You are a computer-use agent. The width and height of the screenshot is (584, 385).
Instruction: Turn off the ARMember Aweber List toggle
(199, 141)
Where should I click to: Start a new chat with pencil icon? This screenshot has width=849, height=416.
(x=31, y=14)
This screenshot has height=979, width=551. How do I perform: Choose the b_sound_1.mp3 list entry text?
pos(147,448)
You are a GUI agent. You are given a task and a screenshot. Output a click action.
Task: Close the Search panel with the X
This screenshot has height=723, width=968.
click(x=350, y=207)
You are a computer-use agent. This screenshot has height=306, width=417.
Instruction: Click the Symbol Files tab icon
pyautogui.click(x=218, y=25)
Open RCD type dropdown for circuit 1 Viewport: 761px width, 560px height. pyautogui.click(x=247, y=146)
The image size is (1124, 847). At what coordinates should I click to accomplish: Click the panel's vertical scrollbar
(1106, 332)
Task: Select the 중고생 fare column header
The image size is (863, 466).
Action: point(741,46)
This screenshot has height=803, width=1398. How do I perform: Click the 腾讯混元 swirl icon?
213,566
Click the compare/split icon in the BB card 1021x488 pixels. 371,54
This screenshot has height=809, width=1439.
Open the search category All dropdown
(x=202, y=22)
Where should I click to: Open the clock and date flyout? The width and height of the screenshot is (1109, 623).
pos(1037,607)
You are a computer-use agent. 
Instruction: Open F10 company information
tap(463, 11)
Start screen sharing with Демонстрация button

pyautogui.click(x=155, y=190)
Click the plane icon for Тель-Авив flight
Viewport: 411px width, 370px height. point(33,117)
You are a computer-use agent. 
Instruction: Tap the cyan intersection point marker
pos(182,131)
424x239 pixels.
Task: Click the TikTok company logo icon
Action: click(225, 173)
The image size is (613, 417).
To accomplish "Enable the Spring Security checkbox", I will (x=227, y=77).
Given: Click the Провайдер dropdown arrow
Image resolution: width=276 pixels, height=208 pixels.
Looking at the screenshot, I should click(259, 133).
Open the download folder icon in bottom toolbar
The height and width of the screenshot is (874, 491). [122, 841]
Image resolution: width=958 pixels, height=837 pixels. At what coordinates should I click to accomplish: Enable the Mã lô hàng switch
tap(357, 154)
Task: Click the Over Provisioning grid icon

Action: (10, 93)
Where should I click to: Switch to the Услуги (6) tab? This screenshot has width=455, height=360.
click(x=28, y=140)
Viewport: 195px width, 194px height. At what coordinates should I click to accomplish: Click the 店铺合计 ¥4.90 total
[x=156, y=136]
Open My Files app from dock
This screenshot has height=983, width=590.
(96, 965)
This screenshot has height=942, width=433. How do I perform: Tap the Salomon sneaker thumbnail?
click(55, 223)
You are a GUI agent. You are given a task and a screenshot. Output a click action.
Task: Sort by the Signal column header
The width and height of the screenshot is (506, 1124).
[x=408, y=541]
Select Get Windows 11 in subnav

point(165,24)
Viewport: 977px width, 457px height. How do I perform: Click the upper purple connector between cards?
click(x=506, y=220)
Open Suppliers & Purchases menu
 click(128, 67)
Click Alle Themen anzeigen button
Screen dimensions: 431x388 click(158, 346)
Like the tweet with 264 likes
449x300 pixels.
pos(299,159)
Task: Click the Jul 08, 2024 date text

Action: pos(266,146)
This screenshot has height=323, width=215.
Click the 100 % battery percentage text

Activity: Only one number is wanted: how many lines in the records above contain the string "header".

Result for this task: 2